Tasks to complete:
[A] Answer these questions from the page on UTF-8 encoding:
(i) On Windows, which encoding does the term "Unicode" refer to?
(ii) How does the Unicode consortium recommend storing UTF-8?
(iii) Which Python package does the page list for detecting a file's encoding?
[B] Pick up the page on UTF-8 encoding where it stops and write the next part.

Selection:
————

UTF-8 as an encoding way of Unicode
Remarks#
What is UTF-8?
UTF-8 is an encoding, which is variable-length and uses 8-bit code units - that’s why UTF-8. In the internet UTF-8 is dominant encoding (before 2008 ASCII was, ehich also can handle any Unicode code point.).
Is UTF-8 the same as Unicode?
“Unicode” isn’t an encoding - it is a coded character set - i.e. a set of characters and a mapping between the characters and integer code points representing them. But a lot of documentation uses it to refer to encodings. On Windows, for example, the term Unicode is used to refer to UTF-16.
UTF-8 is only one of the ways to encode Unicode and as an encoding it converts the sequences of bytes to sequences of characters and vice versa. UTF-16 and -32 are other Unicode transformation formats.
BOM of UTF-8
All three mayhave a specific Byte Order Marks, which being a magic number signals several important things to a program (for example, Notepad++) - for example, the fact, that the imported text stream is Unicode; also it helps to detect the art of Unicode used for this stream. However the Unicode consortium recommends storing UTF-8 without any signature. Some software, for example gcc compiler complains if a file contains the UTF-8 signature. A lot of Windows programs on the other hand use the signature. And trying to detect the encoding of a stream of bytes don’t always work.
How to check if your project has UTF-8 encoding or not
UTF-8 is yet not universal, and software engineers and data scientists often face problem of encoding of text streams. Sometimes UTF-8 is supposed to be used in the project, however another ecndoing is being used. There are several tools to detect the encoding of the file:
- Some CMD tools, like Linux command-line tool ’file’ or
powershell
; - Python package “chardet”

————

Entries:

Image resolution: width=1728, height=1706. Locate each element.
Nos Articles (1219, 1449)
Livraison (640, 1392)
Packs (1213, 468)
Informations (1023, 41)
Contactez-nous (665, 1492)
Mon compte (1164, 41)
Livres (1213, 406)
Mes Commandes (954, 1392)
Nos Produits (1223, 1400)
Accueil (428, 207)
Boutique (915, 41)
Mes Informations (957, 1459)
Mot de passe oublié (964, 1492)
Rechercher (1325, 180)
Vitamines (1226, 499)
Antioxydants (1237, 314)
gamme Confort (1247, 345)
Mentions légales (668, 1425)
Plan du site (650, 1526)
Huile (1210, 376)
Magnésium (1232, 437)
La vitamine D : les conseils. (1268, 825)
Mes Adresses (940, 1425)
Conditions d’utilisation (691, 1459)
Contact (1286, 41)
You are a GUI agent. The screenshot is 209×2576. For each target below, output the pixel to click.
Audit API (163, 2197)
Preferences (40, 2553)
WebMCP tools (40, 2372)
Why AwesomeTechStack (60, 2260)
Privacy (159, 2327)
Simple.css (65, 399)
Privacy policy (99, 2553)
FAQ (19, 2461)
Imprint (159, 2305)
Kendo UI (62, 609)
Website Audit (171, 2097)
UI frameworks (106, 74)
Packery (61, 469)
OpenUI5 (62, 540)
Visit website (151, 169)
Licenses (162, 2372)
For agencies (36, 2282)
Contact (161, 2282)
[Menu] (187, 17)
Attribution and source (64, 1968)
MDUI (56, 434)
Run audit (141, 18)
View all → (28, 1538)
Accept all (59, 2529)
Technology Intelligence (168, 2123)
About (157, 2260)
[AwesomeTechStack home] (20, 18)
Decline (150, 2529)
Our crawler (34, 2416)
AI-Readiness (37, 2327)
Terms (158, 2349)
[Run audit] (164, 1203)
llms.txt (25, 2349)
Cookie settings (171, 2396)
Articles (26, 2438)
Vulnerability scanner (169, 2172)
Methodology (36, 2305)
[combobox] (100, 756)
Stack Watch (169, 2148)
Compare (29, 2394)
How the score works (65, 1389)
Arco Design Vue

————

Answers provided:
[A]
(i) UTF-16
(ii) Without any signature
(iii) chardet

[B]
- Notepad++ as maybe the most popular tool for manual check.
How to convert a byte array of UTF-8 data to a Unicode string in Python
def make_unicode(data):
if type(data) != unicode:
data = data.decode('utf-8')
return data
else:
return data
How to change the default encoding of the server to UTF-8
Sometimes users from other regions than English-speaking have problems with encoding while for example programming a php project. It can be, that the server has another encoding then UTF-8, and if someone want to create a php project in UTF-8 on this server, his text might be shown incorrect.
Example: it can be that on your server default encoding is Windows-1251 - then you should delete the AddDefaultCharset windows-1251
from the .htaccess server file and write AddDefaultCharset utf-8
.
To check, which encoding does your server have, don’t set the <META charset>
tag and activate "automatic encoding detection"
in your browser.
Save an Excel file in UTF-8
Excel -> Save as -> Save as type -> “Comma separated value (*.csv)” AND Tools (left to Save button) -> Web options -> Encoding -> Save this document as -> Unicode (UTF-8)